The problem is especially acute in episodic campaigns, where there isn't a strong loyalty of the players to somebody else. Game of Thrones tells strong stories because the characters have strong bonds to their respective houses. In a typical episodic campaign the player characters have little interaction with their family, if they have any at all. You can't just introduce a family member into the story only to use him five minutes later as a leverage, having him threatened or killed only so that the player is motivated.

Revenge can make for great stories, just think of the Count of Monte Cristo. For the player to be really motivated by that revenge, you need to do something to the player character. Which isn't all that easy if you think how D&D tends to be a series of events and encounters where the players emerge victorious pretty much all of the time. Engineering an encounter the players are bound to lose is already messing with player agency. And it tends to be protracted and chaotic. So if you want to suspend player agency and put players into a bad place from which a story of revenge, or a story of rescue and gratefulness can evolve, it is better to do so with a very short event.

In the example of my campaign there deliberately was no warning.
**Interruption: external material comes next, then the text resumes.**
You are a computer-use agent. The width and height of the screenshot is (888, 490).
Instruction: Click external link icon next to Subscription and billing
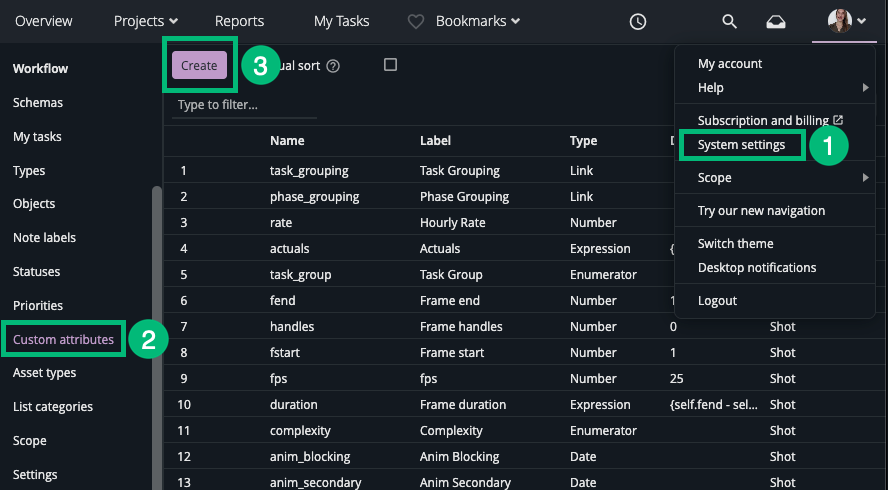coord(838,120)
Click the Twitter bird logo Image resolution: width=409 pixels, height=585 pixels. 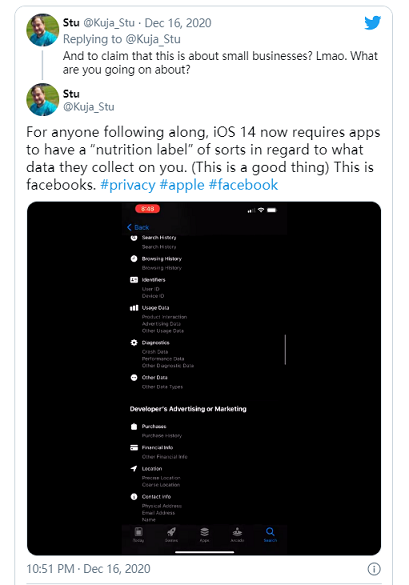[x=372, y=23]
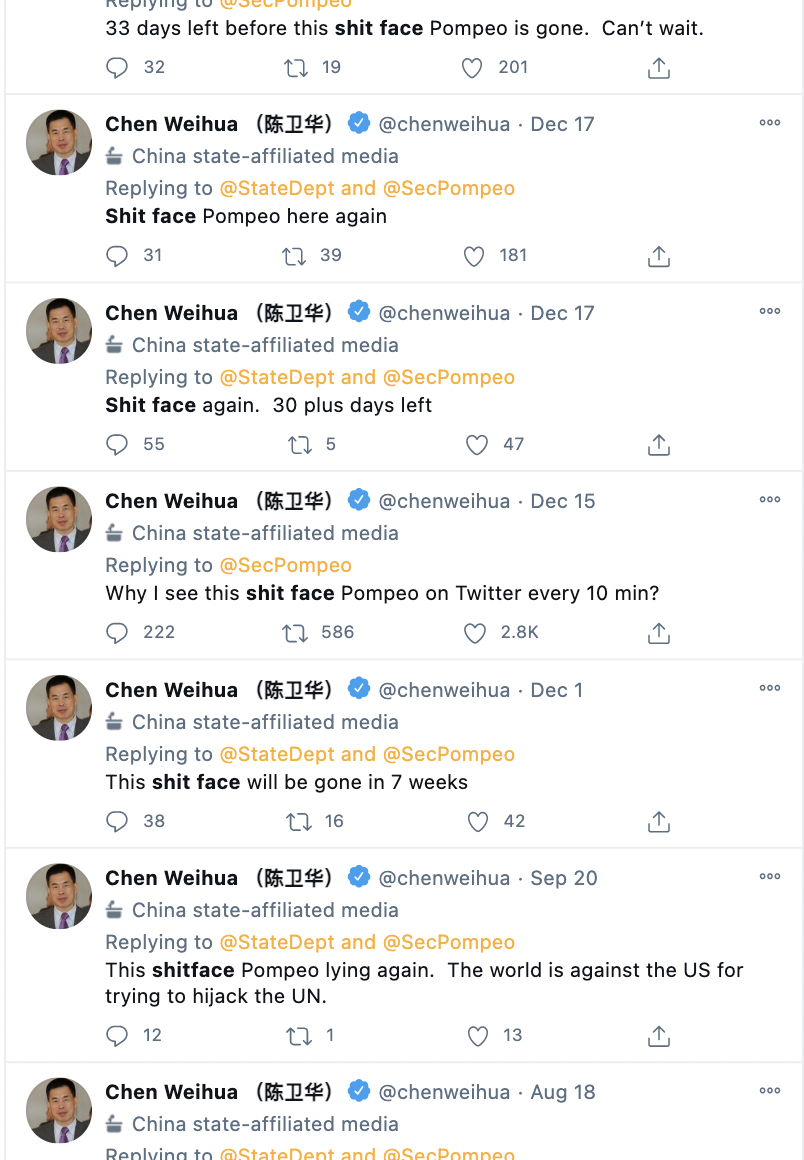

The players had set up a guard, who saw a black cloud appear, but couldn't do anything to stop it or warn the others before everybody fell unconscious. There deliberately were no saving throws, or other rolls of the dice, or opportunities to act against the event. The transformation was quick and inevitable. And thus the suspension of player agency was short. The story moved on very quickly to how the players reacted to waking up in a room full of dark gnomes. And from there to the imminent threat of being a group of dark gnomes in a city which is already in a panic about an "Underdark threat". So after the transformation, player agency was quickly restored. The situation had changed fundamentally, but they were back in control of their actions to deal with that situation.

In summary, good stories evolve from the interaction of the players with unforeseen events and outside forces. For that it is sometimes necessary to suspend player agency while these events occur. The best is to keep that suspension short and give the reins back quickly to the players to deal with the new situation.